Can't setup a raw reflection on a virtual dataset out of memory

Data source: SQL Server 2016
Dremio install configuration: standalone

My team members and I are working with a data source that has well over 10s of billions of records. The data source is used for reporting and we want to optimize query execution times. We are evaluating Dremio and are coming across some issues optimizing virtual datasets with reflections.

We set Dremio Max Memory to 64gb. The virtual dataset in question joins on several tables that have raw reflections. Those child reflections appear to be optimized and we are happy with the query times. This virtual dataset is based off a query that returns around 17 billion records in the source database.

Dremio bombs when the input records reach around 200 million and throws out of memory exception.

We could increase the memory, but we’re not sure if that’s the real solution here. We installed dremio as standalone. Is it preferable to install in a clustered environment with containers? Would that solve this issue with out of memory and the large datasets we’re dealing with?

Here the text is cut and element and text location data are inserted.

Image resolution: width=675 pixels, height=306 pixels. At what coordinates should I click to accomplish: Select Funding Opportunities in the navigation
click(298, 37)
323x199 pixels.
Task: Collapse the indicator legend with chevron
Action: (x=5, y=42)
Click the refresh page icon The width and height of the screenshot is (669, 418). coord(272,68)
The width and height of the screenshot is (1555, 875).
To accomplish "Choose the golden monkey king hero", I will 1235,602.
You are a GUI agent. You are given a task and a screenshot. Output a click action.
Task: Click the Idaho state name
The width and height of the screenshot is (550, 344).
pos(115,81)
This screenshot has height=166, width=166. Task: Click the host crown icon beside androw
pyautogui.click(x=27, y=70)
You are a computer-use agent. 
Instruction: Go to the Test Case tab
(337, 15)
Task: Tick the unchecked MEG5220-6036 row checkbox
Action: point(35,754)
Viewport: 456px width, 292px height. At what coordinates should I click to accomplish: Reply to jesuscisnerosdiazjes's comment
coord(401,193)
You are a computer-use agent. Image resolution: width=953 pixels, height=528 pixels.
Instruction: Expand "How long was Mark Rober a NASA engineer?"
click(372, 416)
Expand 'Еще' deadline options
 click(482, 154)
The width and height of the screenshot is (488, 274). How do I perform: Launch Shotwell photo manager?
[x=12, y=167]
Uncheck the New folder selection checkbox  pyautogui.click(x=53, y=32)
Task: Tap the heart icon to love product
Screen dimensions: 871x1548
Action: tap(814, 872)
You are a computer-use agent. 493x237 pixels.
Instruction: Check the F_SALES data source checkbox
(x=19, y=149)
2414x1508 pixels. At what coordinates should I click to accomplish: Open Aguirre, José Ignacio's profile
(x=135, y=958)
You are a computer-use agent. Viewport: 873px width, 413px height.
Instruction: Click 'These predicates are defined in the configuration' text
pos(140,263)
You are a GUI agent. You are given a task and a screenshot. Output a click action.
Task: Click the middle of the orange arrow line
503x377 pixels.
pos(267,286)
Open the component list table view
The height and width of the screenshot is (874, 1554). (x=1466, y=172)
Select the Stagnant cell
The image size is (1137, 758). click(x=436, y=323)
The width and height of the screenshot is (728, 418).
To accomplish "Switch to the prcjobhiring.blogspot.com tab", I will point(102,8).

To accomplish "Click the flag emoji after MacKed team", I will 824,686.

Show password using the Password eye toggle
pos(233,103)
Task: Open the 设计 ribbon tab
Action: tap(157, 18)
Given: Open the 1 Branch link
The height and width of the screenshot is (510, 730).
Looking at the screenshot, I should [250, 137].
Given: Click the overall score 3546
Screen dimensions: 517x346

@raoufosman, if you want to perform large joins, then Dremio will require a large amount of direct memory on executor nodes. In production environments, we don’t suggest using a standalone (coordinator + executor in one JVM) because it’s difficult to guarantees on the memory available for planning and metadata operations (coordinator tasks) and query execution.

I suggests configuring once master coordinator and one executor and scaling the executors vertically and horizontally until you can complete the join.